* [Приведённый отрывок]:
Работавший в тот период на «ВАЗе» Александр Долганов (впоследствии он станет одним из руководителей предприятия и дорастет аж до зам. министра электротехники СССР) хорошо помнит первые шаги начинающего коммерсанта.
«Он был элементарным фарцовщиком. Всякий раз, уезжая с завода, Боря навьючивал на себя пару сумок запчастей и пер на перекладных, из Нового города до Жигулевского моря – это километров сорок. Зрелище жалкое и впечатляющее одновременно: в нем тогда было килограммов 65, а каждая сумка весила едва ли не больше. Я ему говорю: „Боря, ты же надорвешься, у тебя грыжа“. Но он так жалостливо смотрел в ответ, что не помочь ему было невозможно: приходилось звонить на склад, просить, чтоб ему отпустили то-то и то-то…»
«Мы познакомились с Борисом году в 1986-м, – свидетельствует Владимир Темнянский (потом он станет заместителем гендиректора „ЛогоВАЗа“). – Уже тогда он зарабатывал на жизнь мелкими спекуляциями: доставал автозапчасти, кузова по двойной, а то и тройной цене».

* [Приведённые записи]:
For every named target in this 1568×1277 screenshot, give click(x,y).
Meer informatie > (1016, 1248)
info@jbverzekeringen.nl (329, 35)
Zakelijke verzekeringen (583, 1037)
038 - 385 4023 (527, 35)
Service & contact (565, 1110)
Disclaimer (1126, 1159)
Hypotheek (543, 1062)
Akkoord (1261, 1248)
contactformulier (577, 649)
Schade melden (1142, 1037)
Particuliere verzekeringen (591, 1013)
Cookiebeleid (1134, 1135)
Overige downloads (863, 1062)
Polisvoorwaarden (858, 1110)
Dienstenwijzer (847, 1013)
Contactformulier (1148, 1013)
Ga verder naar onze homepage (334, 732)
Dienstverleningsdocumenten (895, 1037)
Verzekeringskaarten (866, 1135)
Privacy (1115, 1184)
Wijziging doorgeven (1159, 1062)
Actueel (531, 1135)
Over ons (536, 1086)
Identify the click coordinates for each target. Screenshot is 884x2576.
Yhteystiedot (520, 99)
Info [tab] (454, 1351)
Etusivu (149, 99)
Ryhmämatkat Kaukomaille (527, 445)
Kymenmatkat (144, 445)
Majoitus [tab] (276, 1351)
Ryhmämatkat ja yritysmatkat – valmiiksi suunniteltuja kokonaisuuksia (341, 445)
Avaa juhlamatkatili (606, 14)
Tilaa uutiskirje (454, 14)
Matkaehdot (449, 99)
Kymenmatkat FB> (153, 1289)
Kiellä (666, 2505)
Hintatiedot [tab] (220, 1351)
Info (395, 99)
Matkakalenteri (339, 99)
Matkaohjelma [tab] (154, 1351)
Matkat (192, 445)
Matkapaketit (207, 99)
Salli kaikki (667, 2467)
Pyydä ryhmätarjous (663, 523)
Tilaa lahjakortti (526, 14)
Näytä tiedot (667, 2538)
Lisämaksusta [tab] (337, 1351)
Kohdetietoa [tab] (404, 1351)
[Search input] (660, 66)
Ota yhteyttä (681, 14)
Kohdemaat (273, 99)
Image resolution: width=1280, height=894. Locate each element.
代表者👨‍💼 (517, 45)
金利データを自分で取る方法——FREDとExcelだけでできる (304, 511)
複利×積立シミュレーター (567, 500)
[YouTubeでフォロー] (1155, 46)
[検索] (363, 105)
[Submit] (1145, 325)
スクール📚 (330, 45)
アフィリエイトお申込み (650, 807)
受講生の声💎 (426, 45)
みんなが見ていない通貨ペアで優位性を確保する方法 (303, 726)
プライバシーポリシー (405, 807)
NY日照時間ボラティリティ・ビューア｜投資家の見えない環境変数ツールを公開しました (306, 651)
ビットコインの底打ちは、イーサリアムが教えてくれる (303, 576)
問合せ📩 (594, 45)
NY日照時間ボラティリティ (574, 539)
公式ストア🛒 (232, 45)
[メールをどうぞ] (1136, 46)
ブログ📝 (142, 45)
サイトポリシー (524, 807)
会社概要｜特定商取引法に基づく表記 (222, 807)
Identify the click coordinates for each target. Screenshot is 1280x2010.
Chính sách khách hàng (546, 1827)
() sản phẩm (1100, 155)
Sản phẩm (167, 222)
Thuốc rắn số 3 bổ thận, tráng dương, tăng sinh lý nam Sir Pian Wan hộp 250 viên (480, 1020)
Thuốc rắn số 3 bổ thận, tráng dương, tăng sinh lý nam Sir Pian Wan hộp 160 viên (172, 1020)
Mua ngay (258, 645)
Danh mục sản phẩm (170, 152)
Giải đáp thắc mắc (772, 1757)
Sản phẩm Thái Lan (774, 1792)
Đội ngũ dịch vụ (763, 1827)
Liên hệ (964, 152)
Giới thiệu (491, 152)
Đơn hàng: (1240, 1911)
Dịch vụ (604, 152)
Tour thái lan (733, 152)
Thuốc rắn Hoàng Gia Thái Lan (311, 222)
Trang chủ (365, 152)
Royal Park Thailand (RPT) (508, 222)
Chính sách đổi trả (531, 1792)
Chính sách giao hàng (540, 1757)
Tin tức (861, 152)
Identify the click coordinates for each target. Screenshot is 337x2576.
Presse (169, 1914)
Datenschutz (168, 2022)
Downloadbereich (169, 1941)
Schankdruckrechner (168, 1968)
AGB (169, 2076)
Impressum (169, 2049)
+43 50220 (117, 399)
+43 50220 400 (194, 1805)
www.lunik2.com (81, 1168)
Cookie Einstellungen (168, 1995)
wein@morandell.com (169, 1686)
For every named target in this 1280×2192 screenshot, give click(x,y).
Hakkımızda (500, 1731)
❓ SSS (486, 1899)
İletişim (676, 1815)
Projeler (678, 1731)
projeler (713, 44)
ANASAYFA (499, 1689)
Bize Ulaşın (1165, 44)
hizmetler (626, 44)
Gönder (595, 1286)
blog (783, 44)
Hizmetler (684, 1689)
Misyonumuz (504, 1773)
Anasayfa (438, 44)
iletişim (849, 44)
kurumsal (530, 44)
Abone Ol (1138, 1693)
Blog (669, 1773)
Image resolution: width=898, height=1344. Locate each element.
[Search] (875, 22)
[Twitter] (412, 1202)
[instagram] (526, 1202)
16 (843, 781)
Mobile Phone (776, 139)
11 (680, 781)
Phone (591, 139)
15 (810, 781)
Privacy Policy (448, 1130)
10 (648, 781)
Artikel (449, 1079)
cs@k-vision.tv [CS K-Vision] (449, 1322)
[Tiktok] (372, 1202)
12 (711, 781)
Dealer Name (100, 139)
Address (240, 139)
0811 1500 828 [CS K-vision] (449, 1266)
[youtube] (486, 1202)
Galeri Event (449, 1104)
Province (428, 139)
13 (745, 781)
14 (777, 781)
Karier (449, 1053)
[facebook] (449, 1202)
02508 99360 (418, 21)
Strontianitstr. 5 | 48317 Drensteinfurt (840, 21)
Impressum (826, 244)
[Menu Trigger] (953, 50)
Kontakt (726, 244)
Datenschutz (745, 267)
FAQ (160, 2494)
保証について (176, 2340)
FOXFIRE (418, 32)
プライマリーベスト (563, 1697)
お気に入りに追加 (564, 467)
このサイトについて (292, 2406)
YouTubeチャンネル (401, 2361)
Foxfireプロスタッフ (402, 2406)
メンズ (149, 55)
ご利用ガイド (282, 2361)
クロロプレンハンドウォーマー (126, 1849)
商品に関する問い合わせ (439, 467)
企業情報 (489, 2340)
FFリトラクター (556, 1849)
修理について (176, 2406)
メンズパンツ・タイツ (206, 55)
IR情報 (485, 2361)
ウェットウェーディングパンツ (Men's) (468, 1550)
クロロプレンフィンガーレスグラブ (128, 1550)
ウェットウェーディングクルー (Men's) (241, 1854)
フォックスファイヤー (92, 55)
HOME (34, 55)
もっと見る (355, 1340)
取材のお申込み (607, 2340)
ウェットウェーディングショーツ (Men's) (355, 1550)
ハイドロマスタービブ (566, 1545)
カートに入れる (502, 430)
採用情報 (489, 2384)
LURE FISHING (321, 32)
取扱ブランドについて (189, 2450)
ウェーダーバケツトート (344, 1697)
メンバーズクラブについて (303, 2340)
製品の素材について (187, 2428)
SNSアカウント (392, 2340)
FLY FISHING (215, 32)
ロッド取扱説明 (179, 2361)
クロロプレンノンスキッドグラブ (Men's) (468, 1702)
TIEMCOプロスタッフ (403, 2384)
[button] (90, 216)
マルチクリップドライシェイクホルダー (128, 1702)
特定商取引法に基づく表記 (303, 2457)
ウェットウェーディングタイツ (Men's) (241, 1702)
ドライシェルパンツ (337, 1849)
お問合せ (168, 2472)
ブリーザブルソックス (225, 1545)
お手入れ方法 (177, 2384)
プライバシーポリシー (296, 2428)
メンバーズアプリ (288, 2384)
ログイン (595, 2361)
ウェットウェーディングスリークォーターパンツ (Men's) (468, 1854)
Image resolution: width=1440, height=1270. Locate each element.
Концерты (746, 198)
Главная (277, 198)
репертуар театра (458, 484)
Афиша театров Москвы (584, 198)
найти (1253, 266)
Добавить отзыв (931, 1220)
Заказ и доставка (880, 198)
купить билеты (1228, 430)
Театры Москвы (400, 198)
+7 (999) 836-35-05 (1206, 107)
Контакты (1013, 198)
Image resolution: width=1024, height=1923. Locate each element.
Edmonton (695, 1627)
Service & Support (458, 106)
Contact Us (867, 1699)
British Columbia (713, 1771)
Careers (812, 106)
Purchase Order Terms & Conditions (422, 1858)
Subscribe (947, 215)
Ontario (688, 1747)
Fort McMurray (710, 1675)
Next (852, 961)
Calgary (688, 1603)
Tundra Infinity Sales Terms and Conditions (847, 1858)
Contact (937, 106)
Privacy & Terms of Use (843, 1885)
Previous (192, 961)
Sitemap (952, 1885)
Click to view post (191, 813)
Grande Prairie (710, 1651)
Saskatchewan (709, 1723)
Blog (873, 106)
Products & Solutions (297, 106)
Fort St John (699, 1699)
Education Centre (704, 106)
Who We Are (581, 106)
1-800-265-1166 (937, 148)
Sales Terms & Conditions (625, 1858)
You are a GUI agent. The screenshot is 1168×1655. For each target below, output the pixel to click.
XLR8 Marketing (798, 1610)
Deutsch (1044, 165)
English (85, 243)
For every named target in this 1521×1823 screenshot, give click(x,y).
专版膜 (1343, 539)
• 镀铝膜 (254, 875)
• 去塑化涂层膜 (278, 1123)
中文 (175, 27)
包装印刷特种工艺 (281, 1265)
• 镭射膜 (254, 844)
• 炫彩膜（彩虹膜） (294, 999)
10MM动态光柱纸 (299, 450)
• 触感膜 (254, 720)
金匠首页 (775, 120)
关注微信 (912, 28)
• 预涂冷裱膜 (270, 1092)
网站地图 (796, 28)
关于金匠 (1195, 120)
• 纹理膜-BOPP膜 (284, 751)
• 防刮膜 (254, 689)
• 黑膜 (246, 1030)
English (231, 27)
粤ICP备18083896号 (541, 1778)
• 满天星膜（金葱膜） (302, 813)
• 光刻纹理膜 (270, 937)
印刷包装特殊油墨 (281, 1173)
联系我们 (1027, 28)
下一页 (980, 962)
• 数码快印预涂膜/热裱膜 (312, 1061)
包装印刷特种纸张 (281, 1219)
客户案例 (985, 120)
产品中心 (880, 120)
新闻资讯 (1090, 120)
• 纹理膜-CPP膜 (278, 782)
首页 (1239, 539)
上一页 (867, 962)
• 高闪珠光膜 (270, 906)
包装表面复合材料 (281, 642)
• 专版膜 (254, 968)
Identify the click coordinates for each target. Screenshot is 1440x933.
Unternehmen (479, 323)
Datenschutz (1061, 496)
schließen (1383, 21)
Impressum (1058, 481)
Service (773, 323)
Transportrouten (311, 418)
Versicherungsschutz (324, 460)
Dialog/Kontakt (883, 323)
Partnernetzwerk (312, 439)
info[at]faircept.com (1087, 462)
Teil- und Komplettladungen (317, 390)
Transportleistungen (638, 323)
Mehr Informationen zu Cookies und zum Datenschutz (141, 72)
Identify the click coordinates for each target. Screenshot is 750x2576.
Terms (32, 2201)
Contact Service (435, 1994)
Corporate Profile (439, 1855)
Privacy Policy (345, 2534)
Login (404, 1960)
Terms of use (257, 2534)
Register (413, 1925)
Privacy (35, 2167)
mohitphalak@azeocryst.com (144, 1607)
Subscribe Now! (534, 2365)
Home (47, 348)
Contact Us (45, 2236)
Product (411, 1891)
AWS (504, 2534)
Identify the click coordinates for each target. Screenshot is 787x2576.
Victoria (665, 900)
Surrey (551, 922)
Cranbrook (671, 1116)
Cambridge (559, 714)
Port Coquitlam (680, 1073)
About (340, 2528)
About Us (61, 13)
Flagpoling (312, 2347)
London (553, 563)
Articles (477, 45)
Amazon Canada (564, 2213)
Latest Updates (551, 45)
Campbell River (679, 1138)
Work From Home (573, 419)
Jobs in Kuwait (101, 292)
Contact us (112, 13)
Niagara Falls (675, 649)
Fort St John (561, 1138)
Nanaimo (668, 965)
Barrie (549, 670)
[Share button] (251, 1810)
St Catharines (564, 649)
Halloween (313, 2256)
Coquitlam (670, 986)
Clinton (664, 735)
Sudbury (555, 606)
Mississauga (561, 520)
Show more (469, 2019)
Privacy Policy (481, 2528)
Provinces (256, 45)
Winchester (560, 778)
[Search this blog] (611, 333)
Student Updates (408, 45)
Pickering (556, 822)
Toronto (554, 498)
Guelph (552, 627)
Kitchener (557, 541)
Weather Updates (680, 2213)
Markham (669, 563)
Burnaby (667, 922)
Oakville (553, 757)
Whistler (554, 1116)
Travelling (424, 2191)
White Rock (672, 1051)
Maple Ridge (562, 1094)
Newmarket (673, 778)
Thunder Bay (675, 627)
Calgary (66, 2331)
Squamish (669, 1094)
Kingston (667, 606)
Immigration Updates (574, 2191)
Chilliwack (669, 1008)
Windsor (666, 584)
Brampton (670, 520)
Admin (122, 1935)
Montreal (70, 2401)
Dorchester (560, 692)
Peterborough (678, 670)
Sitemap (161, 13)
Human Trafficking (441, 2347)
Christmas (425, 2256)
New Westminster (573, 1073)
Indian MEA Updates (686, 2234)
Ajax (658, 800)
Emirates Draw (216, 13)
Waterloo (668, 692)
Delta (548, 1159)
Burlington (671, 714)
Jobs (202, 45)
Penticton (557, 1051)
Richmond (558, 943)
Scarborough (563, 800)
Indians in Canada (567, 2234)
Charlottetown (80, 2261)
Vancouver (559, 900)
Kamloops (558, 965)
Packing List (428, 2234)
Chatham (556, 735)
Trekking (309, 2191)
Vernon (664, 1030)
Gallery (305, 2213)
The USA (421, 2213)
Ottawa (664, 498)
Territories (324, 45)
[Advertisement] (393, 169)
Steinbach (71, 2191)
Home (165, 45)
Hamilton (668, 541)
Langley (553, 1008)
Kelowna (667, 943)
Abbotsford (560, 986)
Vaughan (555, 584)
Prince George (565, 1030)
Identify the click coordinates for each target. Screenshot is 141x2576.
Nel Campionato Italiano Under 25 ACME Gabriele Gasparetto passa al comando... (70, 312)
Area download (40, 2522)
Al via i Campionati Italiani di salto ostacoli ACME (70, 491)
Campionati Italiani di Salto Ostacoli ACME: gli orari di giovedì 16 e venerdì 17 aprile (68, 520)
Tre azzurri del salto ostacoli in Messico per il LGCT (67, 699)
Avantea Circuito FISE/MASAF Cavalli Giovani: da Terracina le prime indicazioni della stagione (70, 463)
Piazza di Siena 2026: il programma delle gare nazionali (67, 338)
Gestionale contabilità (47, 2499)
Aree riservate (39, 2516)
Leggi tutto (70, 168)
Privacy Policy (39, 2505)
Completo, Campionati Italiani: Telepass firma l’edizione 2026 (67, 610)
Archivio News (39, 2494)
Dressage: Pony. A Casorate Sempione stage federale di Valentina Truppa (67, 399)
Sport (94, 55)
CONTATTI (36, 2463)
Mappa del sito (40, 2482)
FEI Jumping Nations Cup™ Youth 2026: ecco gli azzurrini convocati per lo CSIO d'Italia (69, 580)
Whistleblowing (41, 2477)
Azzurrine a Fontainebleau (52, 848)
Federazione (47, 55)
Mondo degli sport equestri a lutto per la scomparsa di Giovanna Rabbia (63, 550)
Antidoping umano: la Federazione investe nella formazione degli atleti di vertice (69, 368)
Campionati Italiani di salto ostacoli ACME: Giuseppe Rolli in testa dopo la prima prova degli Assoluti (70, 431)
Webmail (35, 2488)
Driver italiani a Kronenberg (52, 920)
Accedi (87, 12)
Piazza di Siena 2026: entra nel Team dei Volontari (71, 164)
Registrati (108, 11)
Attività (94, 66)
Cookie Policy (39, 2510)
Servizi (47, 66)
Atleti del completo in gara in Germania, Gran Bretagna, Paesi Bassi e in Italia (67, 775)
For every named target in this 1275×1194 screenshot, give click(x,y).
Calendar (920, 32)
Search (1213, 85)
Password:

* [Задания]:
1. Ответьте на вопросы по отрывку.
(а) До какой должности впоследствии дорос Александр Долганов?
(б) Сколько километров, по словам Долганова, от Нового города до Жигулевского моря?
(в) Около какого года Владимир Темнянский познакомился с Борисом?
2. Перепишите без изменений строки из записей: начните со строки, в которой есть «Subscribe (947, 215)», и закончите строкой, в которой есть «mohitphalak@azeocryst.com (144, 1607)».

* [Ответы]:
1.
(а) До заместителя министра электротехники СССР.
(б) Около сорока километров.
(в) Около 1986 года.

2.
Subscribe (947, 215)
Ontario (688, 1747)
Fort McMurray (710, 1675)
Next (852, 961)
Calgary (688, 1603)
Tundra Infinity Sales Terms and Conditions (847, 1858)
Contact (937, 106)
Privacy & Terms of Use (843, 1885)
Previous (192, 961)
Sitemap (952, 1885)
Click to view post (191, 813)
Grande Prairie (710, 1651)
Saskatchewan (709, 1723)
Blog (873, 106)
Products & Solutions (297, 106)
Fort St John (699, 1699)
Education Centre (704, 106)
Who We Are (581, 106)
1-800-265-1166 (937, 148)
Sales Terms & Conditions (625, 1858)
You are a GUI agent. The screenshot is 1168×1655. For each target below, output the pixel to click.
XLR8 Marketing (798, 1610)
Deutsch (1044, 165)
English (85, 243)
For every named target in this 1521×1823 screenshot, give click(x,y).
专版膜 (1343, 539)
• 镀铝膜 (254, 875)
• 去塑化涂层膜 (278, 1123)
中文 (175, 27)
包装印刷特种工艺 (281, 1265)
• 镭射膜 (254, 844)
• 炫彩膜（彩虹膜） (294, 999)
10MM动态光柱纸 (299, 450)
• 触感膜 (254, 720)
金匠首页 (775, 120)
关注微信 (912, 28)
• 预涂冷裱膜 (270, 1092)
网站地图 (796, 28)
关于金匠 (1195, 120)
• 纹理膜-BOPP膜 (284, 751)
• 防刮膜 (254, 689)
• 黑膜 (246, 1030)
English (231, 27)
粤ICP备18083896号 (541, 1778)
• 满天星膜（金葱膜） (302, 813)
• 光刻纹理膜 (270, 937)
印刷包装特殊油墨 (281, 1173)
联系我们 (1027, 28)
下一页 (980, 962)
• 数码快印预涂膜/热裱膜 (312, 1061)
包装印刷特种纸张 (281, 1219)
客户案例 (985, 120)
产品中心 (880, 120)
新闻资讯 (1090, 120)
• 纹理膜-CPP膜 (278, 782)
首页 (1239, 539)
上一页 (867, 962)
• 高闪珠光膜 (270, 906)
包装表面复合材料 (281, 642)
• 专版膜 (254, 968)
Identify the click coordinates for each target. Screenshot is 1440x933.
Unternehmen (479, 323)
Datenschutz (1061, 496)
schließen (1383, 21)
Impressum (1058, 481)
Service (773, 323)
Transportrouten (311, 418)
Versicherungsschutz (324, 460)
Dialog/Kontakt (883, 323)
Partnernetzwerk (312, 439)
info[at]faircept.com (1087, 462)
Teil- und Komplettladungen (317, 390)
Transportleistungen (638, 323)
Mehr Informationen zu Cookies und zum Datenschutz (141, 72)
Identify the click coordinates for each target. Screenshot is 750x2576.
Terms (32, 2201)
Contact Service (435, 1994)
Corporate Profile (439, 1855)
Privacy Policy (345, 2534)
Login (404, 1960)
Terms of use (257, 2534)
Register (413, 1925)
Privacy (35, 2167)
mohitphalak@azeocryst.com (144, 1607)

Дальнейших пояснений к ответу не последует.